### SOURCE EXCERPT
<<<<

Smith v. Brown

Decision Date16 August 1895
Citation96 Ga. 274,23 S.E. 849
PartiesSMITH v. BROWN.
CourtGeorgia Supreme Court

Attachment—Notice of Levy—Illegality.

1. It is, under that portion of the constitution embodied in section 4995 of the Code, essential to the validity of a judgment rendered in an attachment case for the purchase money of land that the defendant in attachment should have notice of the proceeding. A mere entry by the sheriff on the attachment that he had levied the same upon the land, followed by another entry stating that he had "notified defendant of theabove levy by mail, " does not amount to such

notice; nor is this, without more, sufficient to constitute a legal levy of the process.

2. It was error to sustain a demurrer to an affidavit of illegality to a judgment rendered in such a case, the affidavit alleging, in substance, that when the attachment was sued out the defendant was in possession of the land; that he had never been served with any "copy of the suit against him, " or with any process or notice; that he did not appear in the case; that he has a valid defense to the claim on which the judgment was rendered [setting it forth]; that there was never any levy of the attachment; and that he had no notice, by mail or otherwise, of the levy of the same, or of the attachment proceedings, until after the judgment against him thereon had been rendered. (Syllabus by the Court.)

>>>>

### ACTIONS TO TAKE
a: According to the Smith v. Brown decision, on what date was the case decided?
b: In the records, print the stretch from the line containing "Task: Click the green" through the line containing "The width and height of the screenshot is (660, 418).", with both of those lines included.
The records that come next are unrelated to the Smith v. Brown decision.

(A series of records)
<<<<

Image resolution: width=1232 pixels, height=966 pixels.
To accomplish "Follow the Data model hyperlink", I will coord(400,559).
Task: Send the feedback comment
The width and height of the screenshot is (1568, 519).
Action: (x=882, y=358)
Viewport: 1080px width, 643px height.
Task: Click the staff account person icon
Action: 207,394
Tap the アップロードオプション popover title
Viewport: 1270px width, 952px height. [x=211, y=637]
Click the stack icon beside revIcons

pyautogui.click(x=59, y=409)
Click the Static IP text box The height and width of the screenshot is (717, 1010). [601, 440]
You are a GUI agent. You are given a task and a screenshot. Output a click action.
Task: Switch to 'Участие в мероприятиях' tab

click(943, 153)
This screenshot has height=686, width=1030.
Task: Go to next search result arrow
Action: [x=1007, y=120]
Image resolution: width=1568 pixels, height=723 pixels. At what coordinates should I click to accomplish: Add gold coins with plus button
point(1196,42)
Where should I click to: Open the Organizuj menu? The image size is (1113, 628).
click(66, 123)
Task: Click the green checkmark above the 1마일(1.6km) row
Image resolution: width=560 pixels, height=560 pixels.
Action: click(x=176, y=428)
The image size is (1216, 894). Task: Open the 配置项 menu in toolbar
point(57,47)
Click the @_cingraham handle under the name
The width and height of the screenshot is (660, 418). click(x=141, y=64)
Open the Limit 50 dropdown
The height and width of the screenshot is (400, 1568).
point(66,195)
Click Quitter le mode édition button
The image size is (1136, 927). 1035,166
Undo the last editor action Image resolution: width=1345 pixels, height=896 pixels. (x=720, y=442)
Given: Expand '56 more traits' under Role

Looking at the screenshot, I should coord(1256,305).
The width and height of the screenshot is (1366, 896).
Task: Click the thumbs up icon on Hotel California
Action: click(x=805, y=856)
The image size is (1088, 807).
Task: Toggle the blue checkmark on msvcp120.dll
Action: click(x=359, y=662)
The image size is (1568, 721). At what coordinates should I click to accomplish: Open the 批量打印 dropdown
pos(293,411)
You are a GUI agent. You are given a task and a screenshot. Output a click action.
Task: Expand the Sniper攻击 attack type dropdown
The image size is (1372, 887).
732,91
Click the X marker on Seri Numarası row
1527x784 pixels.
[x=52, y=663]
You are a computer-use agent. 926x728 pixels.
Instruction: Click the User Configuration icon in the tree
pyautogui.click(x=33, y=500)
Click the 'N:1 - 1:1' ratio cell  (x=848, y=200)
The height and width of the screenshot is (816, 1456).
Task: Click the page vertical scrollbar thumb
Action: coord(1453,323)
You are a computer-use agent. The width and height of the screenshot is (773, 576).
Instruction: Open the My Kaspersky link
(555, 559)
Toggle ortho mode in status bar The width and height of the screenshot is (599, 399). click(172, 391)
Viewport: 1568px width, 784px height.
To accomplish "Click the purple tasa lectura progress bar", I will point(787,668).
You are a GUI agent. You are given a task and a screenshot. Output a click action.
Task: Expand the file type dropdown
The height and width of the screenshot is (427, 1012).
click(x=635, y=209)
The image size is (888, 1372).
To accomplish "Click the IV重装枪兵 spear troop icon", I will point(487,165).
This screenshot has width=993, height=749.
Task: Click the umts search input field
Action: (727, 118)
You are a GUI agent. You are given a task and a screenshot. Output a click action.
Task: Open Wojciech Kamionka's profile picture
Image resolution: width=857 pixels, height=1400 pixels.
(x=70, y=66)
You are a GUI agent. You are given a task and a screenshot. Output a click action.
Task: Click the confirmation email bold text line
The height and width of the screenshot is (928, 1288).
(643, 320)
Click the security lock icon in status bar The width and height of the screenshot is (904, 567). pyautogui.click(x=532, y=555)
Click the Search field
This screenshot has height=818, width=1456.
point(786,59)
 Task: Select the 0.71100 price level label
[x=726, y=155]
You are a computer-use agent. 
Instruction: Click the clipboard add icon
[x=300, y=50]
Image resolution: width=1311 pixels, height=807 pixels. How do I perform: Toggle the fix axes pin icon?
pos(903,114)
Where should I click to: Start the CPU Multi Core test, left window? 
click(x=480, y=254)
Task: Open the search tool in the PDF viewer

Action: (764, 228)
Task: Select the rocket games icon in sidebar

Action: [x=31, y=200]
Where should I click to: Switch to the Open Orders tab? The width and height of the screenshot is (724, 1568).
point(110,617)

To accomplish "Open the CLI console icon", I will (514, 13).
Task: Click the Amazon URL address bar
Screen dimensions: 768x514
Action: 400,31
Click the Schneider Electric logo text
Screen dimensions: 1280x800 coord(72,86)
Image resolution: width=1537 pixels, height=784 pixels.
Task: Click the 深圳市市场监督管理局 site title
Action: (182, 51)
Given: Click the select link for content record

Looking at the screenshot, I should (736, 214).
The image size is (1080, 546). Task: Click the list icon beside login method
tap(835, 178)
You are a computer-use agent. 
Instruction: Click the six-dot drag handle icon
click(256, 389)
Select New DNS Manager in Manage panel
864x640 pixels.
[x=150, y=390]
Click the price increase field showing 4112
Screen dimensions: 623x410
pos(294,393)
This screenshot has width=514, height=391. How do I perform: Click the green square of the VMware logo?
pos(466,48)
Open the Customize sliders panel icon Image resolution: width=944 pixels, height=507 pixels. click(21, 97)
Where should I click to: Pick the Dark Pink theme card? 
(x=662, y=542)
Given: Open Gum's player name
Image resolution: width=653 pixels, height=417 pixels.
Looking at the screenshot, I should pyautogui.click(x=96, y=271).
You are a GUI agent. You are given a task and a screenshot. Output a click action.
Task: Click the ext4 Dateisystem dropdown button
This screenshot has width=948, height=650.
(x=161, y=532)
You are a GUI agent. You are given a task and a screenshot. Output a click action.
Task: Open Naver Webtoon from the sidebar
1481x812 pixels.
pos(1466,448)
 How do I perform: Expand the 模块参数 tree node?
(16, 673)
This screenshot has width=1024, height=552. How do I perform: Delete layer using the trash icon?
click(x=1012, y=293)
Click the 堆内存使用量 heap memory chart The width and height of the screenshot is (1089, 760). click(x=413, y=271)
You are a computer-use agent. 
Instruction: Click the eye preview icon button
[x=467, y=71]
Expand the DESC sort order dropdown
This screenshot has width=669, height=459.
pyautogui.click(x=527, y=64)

>>>>

### FULL ANSWERS
a: 16 August 1895

b:
Task: Click the green checkmark above the 1마일(1.6km) row
Image resolution: width=560 pixels, height=560 pixels.
Action: click(x=176, y=428)
The image size is (1216, 894). Task: Open the 配置项 menu in toolbar
point(57,47)
Click the @_cingraham handle under the name
The width and height of the screenshot is (660, 418). click(x=141, y=64)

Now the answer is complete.